Since this is a driver issue, it might be specific to certain GPU models, and I am unsure if similar issues can happen to Nvidia GPUs, as I only have AMD GPUs to test with.
Thank you to [raimu](https://miniwa.moe/users/raimu) for helping with finding a more permanent fix for this.
Previously I had to do a bunch of tricks and hacks on every boot, which I will list here for legacy purposes:
1. Make sure the device is off, and the eGPU unplugged.
2. Boot the device
3. On the GRUB menu, tell it to enter UEFI firmware settings, the device will reboot and enter BIOS/UEFI
4. Hit Save changes and Exit without actually changing anything.

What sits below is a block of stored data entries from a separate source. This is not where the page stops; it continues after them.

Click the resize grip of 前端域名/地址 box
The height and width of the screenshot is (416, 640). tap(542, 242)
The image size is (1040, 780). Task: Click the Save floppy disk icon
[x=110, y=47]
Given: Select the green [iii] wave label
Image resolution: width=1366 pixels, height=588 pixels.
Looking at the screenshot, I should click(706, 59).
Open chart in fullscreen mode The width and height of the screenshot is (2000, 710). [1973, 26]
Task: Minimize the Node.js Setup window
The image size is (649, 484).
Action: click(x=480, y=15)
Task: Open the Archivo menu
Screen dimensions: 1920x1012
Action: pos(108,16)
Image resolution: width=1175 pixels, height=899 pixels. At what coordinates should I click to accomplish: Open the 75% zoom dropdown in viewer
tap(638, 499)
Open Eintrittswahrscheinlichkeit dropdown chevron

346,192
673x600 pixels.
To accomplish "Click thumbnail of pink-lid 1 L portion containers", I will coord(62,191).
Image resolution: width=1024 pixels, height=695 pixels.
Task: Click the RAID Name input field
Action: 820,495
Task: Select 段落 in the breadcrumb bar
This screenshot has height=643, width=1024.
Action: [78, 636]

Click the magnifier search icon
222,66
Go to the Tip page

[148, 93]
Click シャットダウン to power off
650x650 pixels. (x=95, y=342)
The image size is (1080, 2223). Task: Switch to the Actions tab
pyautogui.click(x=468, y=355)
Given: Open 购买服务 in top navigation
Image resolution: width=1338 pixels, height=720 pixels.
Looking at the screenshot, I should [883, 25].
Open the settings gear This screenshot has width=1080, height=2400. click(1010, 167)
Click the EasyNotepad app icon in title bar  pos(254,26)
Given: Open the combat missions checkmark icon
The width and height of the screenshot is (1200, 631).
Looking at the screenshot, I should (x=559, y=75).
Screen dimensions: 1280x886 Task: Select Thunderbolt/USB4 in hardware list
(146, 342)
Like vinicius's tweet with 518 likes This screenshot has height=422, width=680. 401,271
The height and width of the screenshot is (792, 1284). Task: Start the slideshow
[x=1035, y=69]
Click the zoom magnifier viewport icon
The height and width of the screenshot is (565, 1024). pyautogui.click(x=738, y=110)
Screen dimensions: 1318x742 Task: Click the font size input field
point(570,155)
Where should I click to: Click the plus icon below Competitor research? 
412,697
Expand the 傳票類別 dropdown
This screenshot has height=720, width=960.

5. Now boot normally to GDM
6. Start a Wayland session
7. Plug in eGPU
8. Display will break and go black
9. Hit Ctrl+Alt+Del to sign out "blind" from Gnome
10. When GDM reappears it should only show on the device's screen
11. Ctrl+Alt+F<something> to change to a tty
12. sudo systemctl restart gdm
13. GDM should restart and show on both displays
14. Start an Xorg session with an X config making use of the eGPU
15. The eGPU now runs at PCI-E 3.0 speeds and x4 until the next reboot
It's unclear why this works. Maybe because it makes the amdgpu driver bug out, because Gnome initilizes the GPU, or entering UEFI offloads something to hardware rather than software. Perhaps all of the above.